Com tantas marcas de seu líder, o Unknown Mortal Orchestra parece mais um projeto solo sob um nome coletivo, embora Nielson negue que essa seja a intenção. Para tal, cita os australianos do Tame Impala.

"Kevin Parker é o Tame Impala, e eu não desejo isso, quero estar numa banda. Quanto mais componho e o disco avança, trabalho mais e mais com meus companheiros", afirma ele. "É um pouco como a Nova Zelândia, você começa isolado como uma ilha e depois caminha para um cenário coletivo."

Tenho de exercer algum tipo de papel de liderança, assim as pessoas não ficam frustradas e tudo não fica flutuando por aí meio que em um nada. Mas também quero que meus companheiros de banda contribuam, e por isso discutimos todos os dias como devemos tocar nossas músicas e o que podemos fazer de novo

Ruban Nielson

líder do Unknown Mortal Orchestra

Na segunda passagem pelo Brasil, Nielson, com o baixista Jacob Portrait e o irmão Kody, fechará o festival após os shows de American Football, Thus Love e Whitney, todos dos Estados Unidos, Hatchie, da Austrália, e PVA, do Reino Unido, além da brasileira TerraPlana e da meio brasileira e meio americana Shower Curtain.

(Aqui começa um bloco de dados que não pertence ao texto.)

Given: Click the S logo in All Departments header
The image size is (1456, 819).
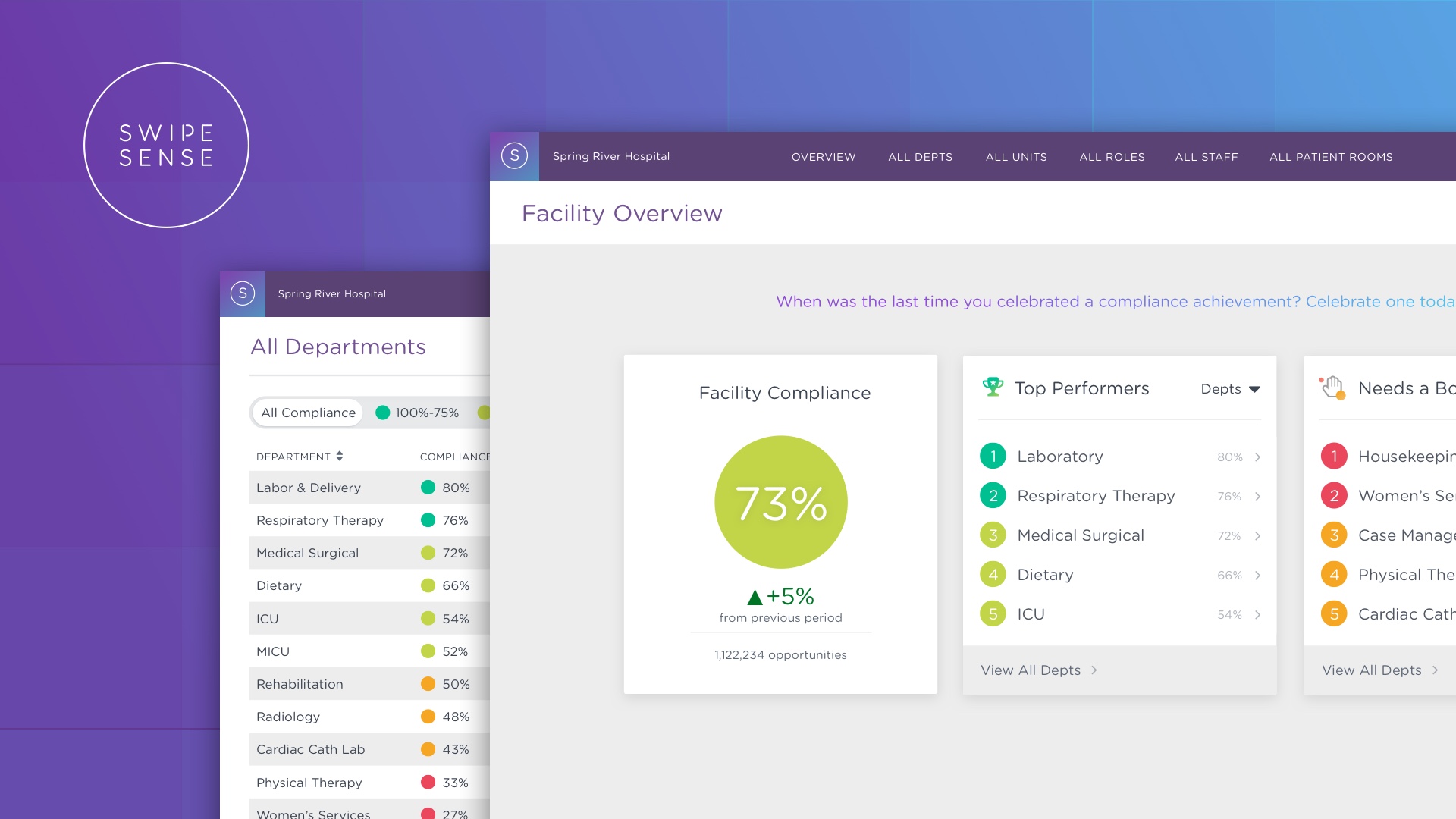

Nielson conta que, há sete anos, quando visitou o país pela primeira vez, ficou chocado com a quantidade de pessoas que conheciam o Unknown Mortal Orchestra —e a popularidade da banda o parece ajudar numa espécie de terapia coletiva. "Às vezes é mais fácil encarar a vida quando componho canções sobre os meus problemas", diz ele. "Se eu estiver sendo realmente honesto em relação à maneira como me sinto, isso me dá a sensação de que posso ajudar alguém. Alguém pode ouvir e se sentir da mesma forma."